According to the presence of early biassociative gamonts, simple globular or conical epimerite and the other different stages such as, spherical gametocysts, shape of gamont in the intestine of the host and precocious association of gamonts, the present sporozoan cephaline infected Rousettus aegyptiacus was affiliated to the genus Gregarina (Family: Gregarindae) [1,18,19].
The present species of Gregarina was reported for the first time in fruit bats (Rousettus aegyptiacus). Through the natural host for Gregarina is known to be grasshoppers or locusts and certain beetles. In the present work the new parasite was supposed to infect the bats through the insect vector (Polyplax brachrrhyncha) which live in the skin of the fruit bats.
Detection of Gregarina in bats would modify the fact that, Gregarina are chiefly parasites of invertebrates and lower vertebrates, supposing that they could be transmitted to vertebrate hosts through the insect vectors.
Lange and Wittenstein reported the ultrastructure of Gregarina ronderosi from Dichroplus elongates . They found that, the fully developed trophozoites were slender with conical or globular epimerites in attached or unattached forms which measured 10.4-275.1 μm in length but gamonts measured 80-348 μm, while gametocysts 96- 376 μm in diameter. However, the three merits of trophozoites with conical or globular epimerite were reported in the present material measured 10.5-32.63 μm and gametocystes 9-23.3 μm in diameter. Accordingly, it was quite evident that, the present species is a different one based on differences of size in some stages. Therefore, the present material is considered a new species to which suggested the name Gregarina rousetti n. sp. with the following diagnostic characters:
Type host: Rousettus aegyptiacus.
Type locality: El-Badary, Assuit Governorate, Egypt.
Infection site: Intestinal lumen and blood.
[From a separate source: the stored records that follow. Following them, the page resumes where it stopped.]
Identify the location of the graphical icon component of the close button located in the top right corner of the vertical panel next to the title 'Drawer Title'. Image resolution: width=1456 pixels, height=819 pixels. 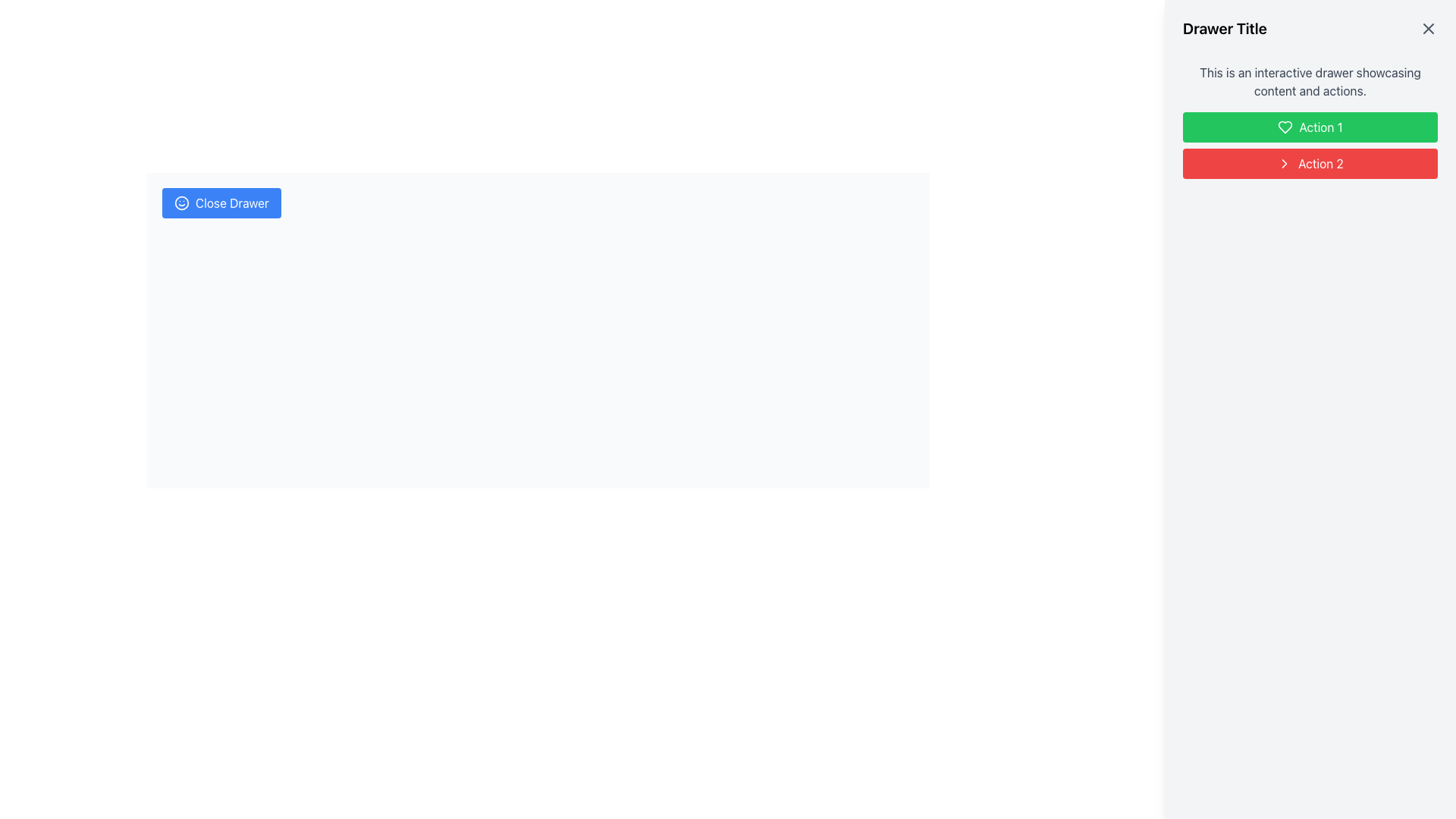
(1427, 29).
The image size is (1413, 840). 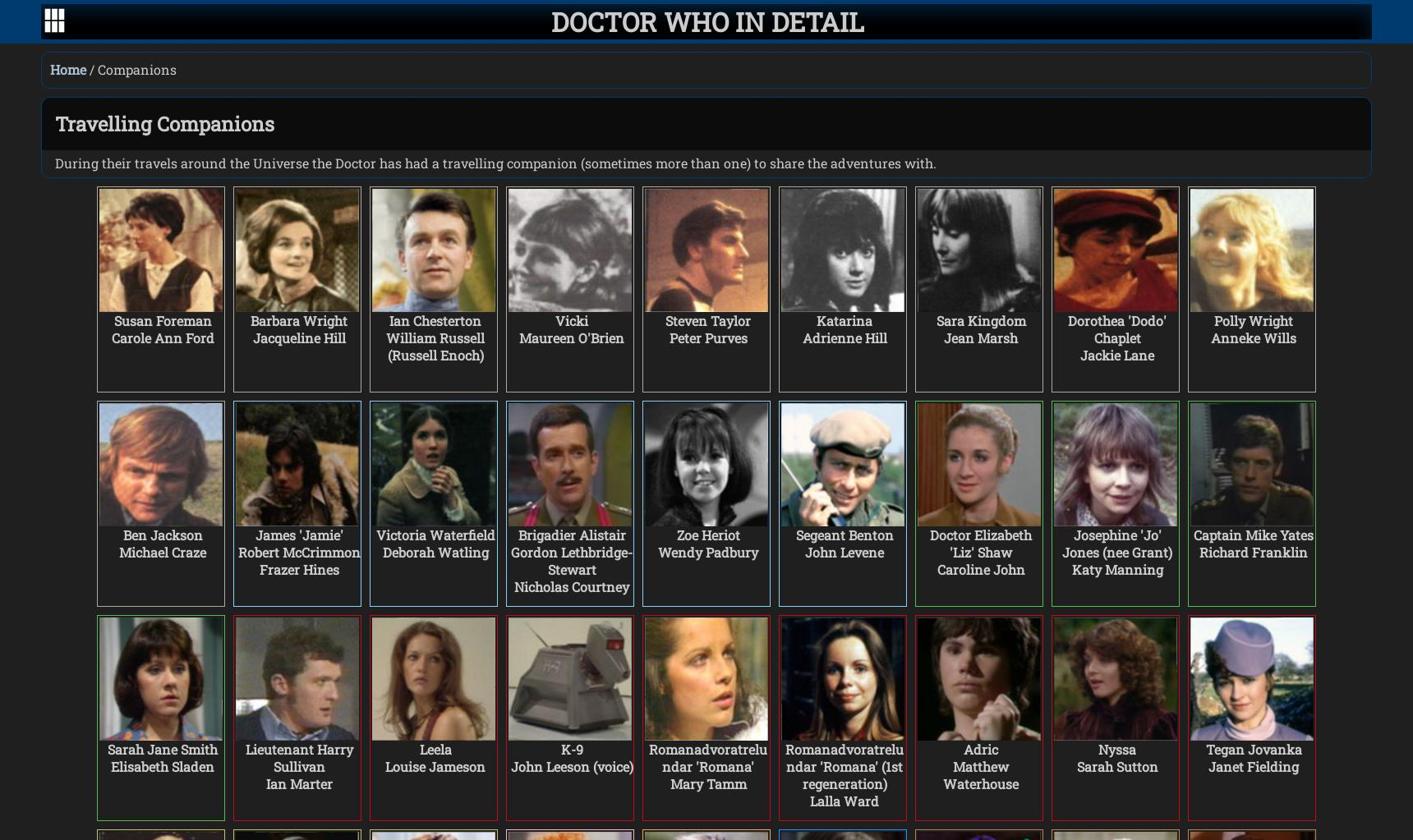 What do you see at coordinates (298, 543) in the screenshot?
I see `'James 'Jamie' Robert McCrimmon'` at bounding box center [298, 543].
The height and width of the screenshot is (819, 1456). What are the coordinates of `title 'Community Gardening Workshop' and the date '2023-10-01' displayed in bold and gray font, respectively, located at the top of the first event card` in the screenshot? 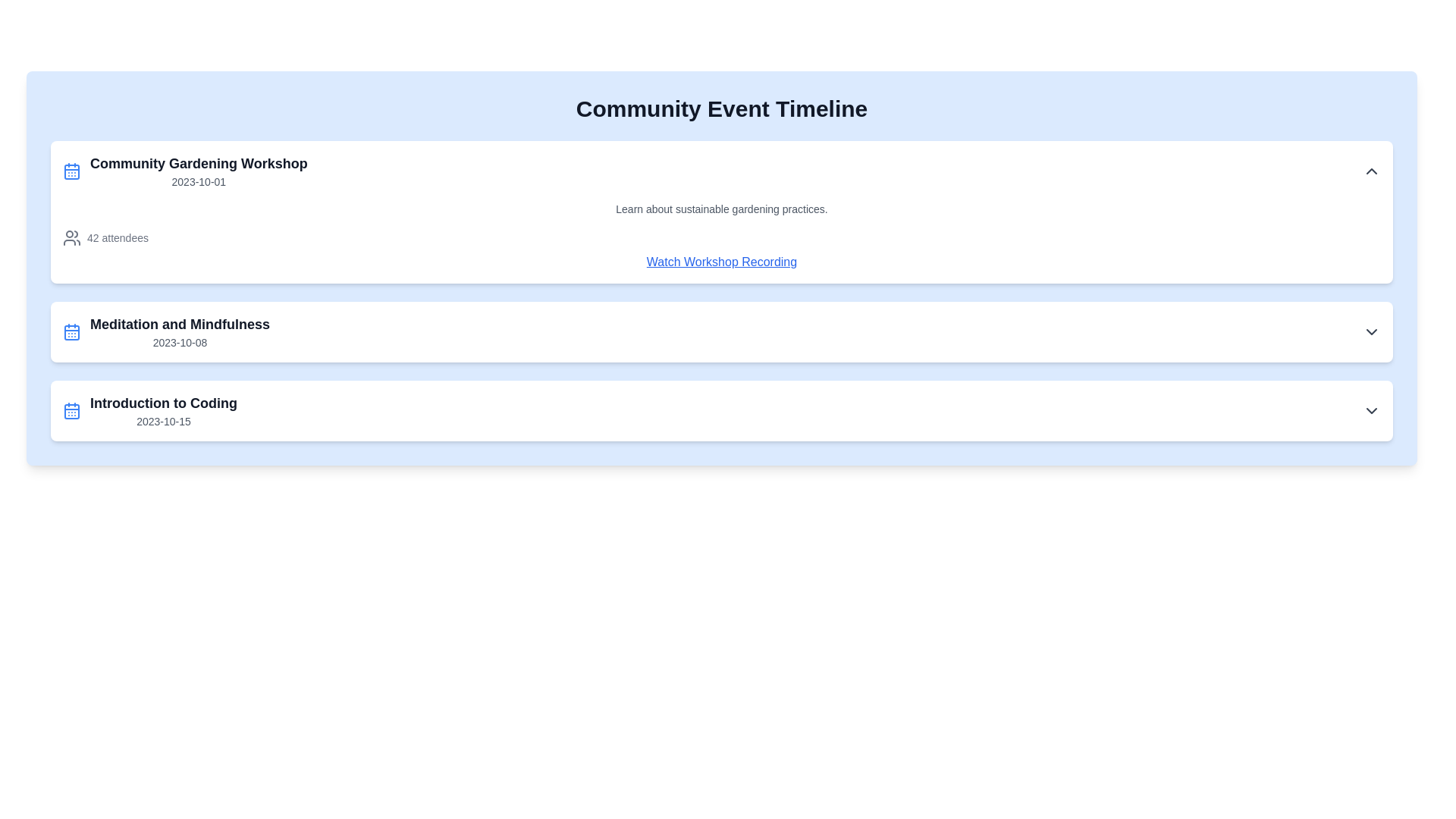 It's located at (198, 171).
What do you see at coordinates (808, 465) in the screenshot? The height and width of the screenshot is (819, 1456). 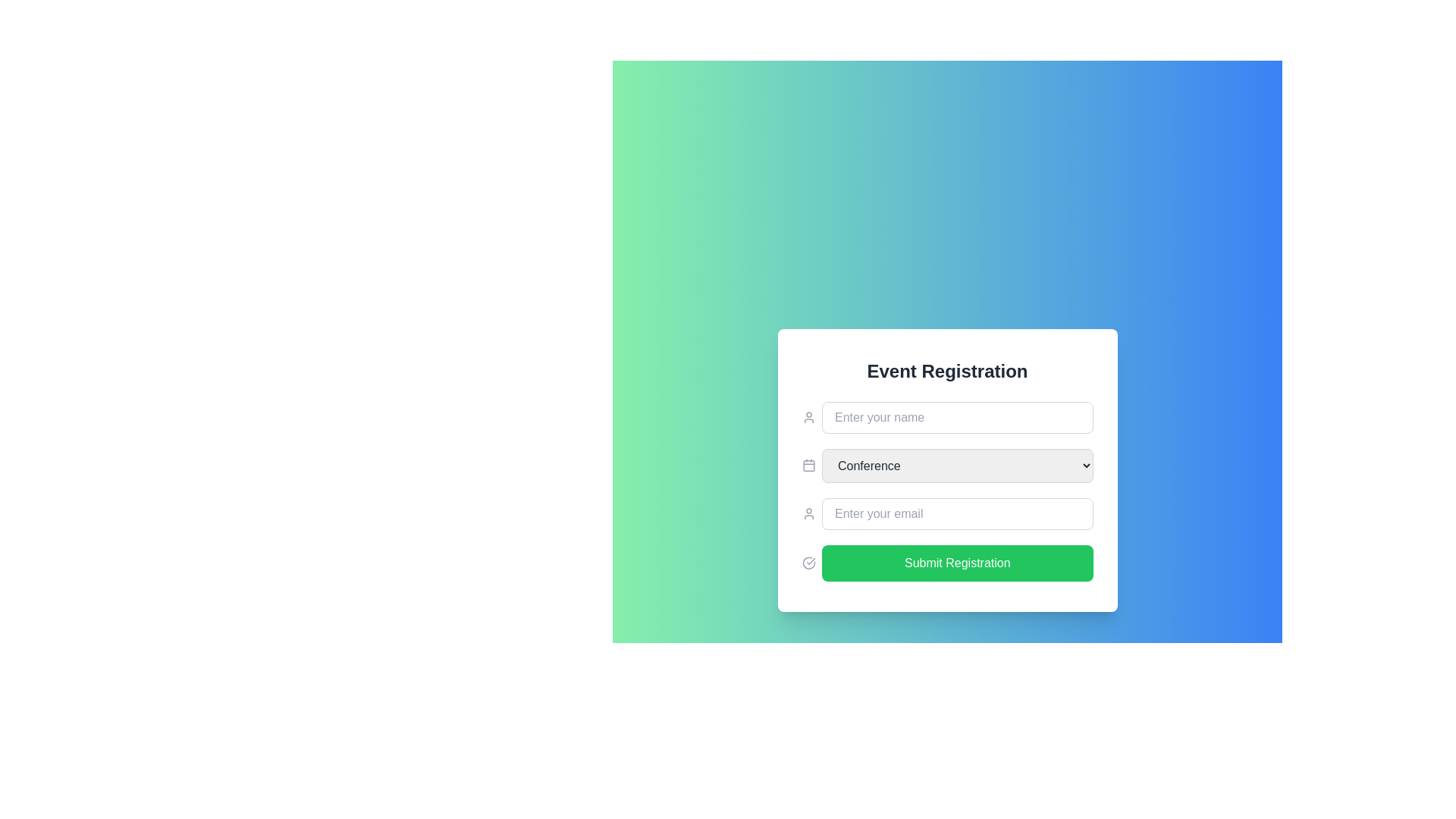 I see `the calendar icon located to the left of the 'Conference' input field in the Event Registration form` at bounding box center [808, 465].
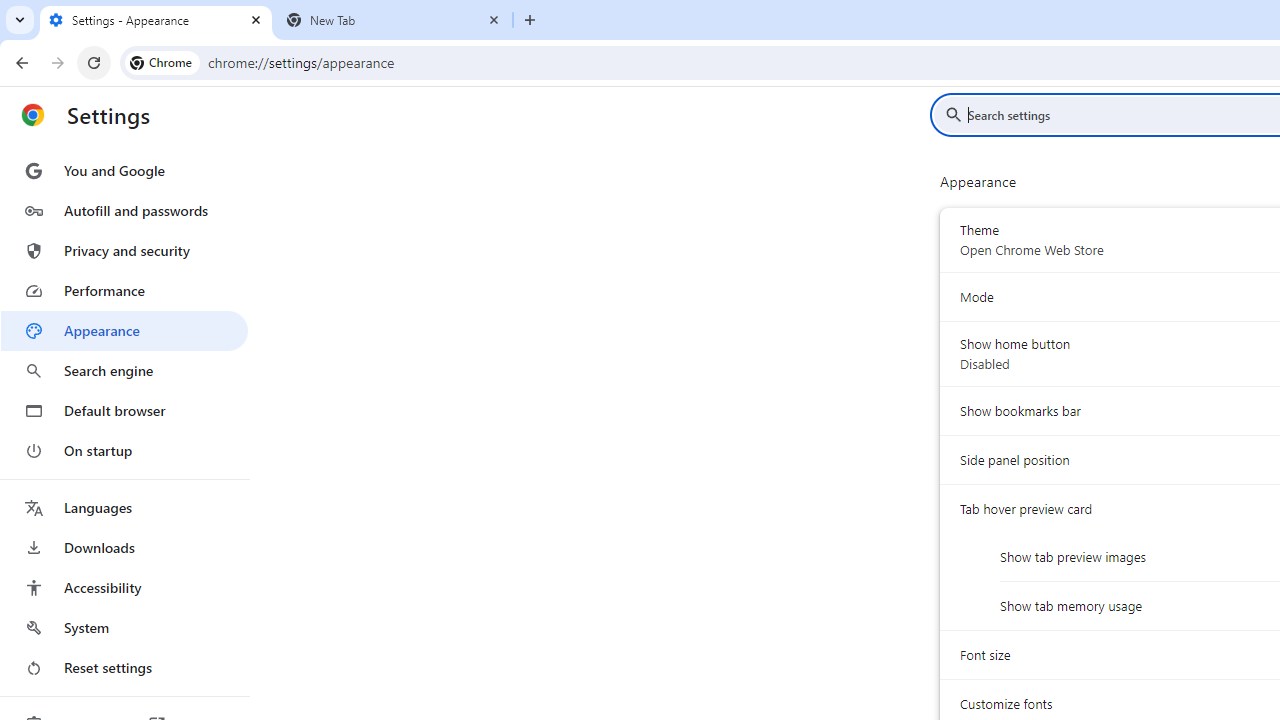  What do you see at coordinates (123, 170) in the screenshot?
I see `'You and Google'` at bounding box center [123, 170].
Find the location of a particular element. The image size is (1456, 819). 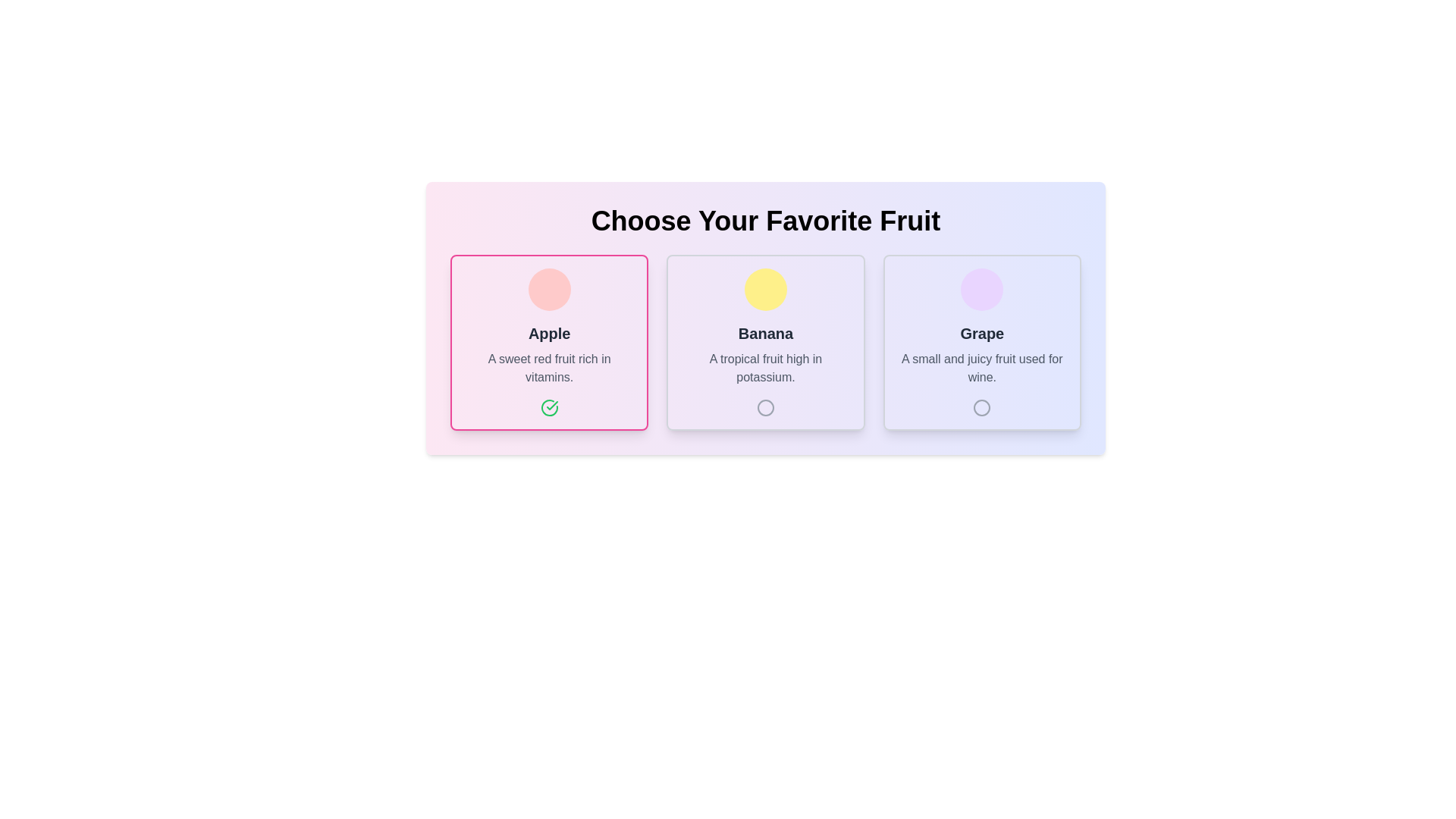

Trophozoites: Attached or unattached to gut epithelium, solitary, with great variation in size and epimerite globular in unattached trophozoits and conical in attached one.
Length: 10.5-32.25 μm.
Gamont: Caudofrontal, early association, biassociative, primate and satellite are similar in shape but different in size.
Size: 9-23.25 μm.
Etymology: The present species was named after the host bat Rousettus aegyptiacus.
Deposition of specimen: Zoology department, Faculty of Science, Assiut University.
The present work contributes to the morphology and ultrastructure of these parasites, which may lay a base for further study and related research.